Now, a new study suggests that veterans may be empowered to help themselves with the practice of meditation.
Research conducted at the Washington DC VA Medical Center reveals that veterans who practiced meditation reported a 20 percent reduction in pain intensity, as well as pain interference (how pain interferes with everyday aspects of life, such as sleep, mood, and activity level).
“Meditation allows a person to accept pain and respond to it with less stress and emotional reactivity. Our theory is that this process increases coping skills, which in turn can help veterans to self-manage their chronic pain,” said Thomas Nassif, who conducted the study while a professorial lecturer in AU’s Department of Health Studies. He is also a researcher at the VA Medical Center, and lead author of the study, which was published in Military Behavioral Health. This summer Nassif will leave American University to serve as an active duty officer and research psychologist in the US Army.
Pain is a significant health issue among the approximately 2.6 million service members who served in Operation Enduring Freedom in Afghanistan and Operation Iraqi Freedom in Iraq since 2001, according to the Veterans Health Administration. Musculoskeletal pain conditions are the most frequently diagnosed issue, exceeding any other medical and psychological concern. Chronic pain is also found in most combat veterans who have sustained a traumatic brain injury.
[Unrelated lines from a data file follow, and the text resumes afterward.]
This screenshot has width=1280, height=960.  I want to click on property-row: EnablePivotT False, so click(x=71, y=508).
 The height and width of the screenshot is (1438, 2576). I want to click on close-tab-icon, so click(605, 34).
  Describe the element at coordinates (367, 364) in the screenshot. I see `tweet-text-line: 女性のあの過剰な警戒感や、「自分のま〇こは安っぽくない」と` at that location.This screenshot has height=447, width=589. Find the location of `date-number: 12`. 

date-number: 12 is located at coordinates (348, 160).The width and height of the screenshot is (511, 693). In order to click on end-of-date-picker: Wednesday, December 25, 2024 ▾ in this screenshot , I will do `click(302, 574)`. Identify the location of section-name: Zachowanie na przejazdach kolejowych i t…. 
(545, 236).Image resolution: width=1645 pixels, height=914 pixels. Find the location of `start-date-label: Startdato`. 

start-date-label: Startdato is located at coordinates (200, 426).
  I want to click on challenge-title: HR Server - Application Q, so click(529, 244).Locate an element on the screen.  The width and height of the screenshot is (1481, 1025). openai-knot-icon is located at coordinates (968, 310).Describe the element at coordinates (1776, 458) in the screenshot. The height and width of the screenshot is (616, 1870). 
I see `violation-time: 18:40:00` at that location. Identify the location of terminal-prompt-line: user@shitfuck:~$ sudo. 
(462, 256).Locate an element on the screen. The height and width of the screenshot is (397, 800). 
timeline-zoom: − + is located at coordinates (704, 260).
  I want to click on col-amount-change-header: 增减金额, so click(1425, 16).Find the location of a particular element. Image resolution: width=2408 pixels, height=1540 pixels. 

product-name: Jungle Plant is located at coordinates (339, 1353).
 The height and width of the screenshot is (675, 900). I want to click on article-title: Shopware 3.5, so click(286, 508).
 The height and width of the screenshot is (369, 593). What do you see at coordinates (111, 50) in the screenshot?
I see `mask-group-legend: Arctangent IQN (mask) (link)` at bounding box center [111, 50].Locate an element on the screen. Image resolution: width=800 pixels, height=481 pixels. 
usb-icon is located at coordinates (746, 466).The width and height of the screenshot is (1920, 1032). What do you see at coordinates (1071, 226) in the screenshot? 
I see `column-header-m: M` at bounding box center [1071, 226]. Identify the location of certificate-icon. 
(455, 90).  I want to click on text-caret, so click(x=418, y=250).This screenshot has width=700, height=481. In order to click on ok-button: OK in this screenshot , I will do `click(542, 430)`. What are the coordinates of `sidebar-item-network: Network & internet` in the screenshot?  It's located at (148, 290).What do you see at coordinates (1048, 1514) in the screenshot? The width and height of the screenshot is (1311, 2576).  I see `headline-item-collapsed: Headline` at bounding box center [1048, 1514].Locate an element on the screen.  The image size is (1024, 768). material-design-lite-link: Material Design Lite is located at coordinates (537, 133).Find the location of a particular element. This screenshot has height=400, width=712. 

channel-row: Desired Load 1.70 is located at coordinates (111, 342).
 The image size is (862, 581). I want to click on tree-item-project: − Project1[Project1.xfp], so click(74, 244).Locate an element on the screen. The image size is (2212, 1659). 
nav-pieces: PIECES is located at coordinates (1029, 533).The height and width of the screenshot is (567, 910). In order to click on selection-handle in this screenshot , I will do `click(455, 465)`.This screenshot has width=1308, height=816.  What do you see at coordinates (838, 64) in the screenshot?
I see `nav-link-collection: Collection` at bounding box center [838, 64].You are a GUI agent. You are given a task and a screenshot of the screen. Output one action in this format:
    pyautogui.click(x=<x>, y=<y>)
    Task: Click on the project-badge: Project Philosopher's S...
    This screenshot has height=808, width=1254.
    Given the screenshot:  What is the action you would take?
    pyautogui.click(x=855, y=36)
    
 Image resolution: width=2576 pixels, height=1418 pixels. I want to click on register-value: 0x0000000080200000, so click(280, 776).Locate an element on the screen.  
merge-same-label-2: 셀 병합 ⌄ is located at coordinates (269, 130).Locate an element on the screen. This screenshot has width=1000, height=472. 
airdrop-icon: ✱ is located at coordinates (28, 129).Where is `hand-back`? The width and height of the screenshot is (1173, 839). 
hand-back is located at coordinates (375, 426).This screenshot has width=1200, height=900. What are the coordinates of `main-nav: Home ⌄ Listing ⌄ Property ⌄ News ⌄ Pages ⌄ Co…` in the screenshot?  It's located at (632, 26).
The form of mindfulness meditation administered in the study, Integrative Restoration Yoga Nidra, or iRest, is used at Veterans Health Administration medical centers and active-duty military facilities nationwide. The study participants attended meditation sessions twice weekly and were given iRest recordings to engage in self-practice. By the end of eight weeks, they had acquired useful mindfulness skills that empowered them to use meditation as a tool to help manage their pain, Nassif said.
“In many cases, primary care physicians are the ones expected to help individuals overcome their chronic pain,” Nassif said. “One of the most commonly used tools in our toolbox is opioids. Veterans in this study, and many who come to meditation sessions, find that opioid medication is a short-term solution. Meditation could be a useful tool to help veterans manage their pain over the long term.”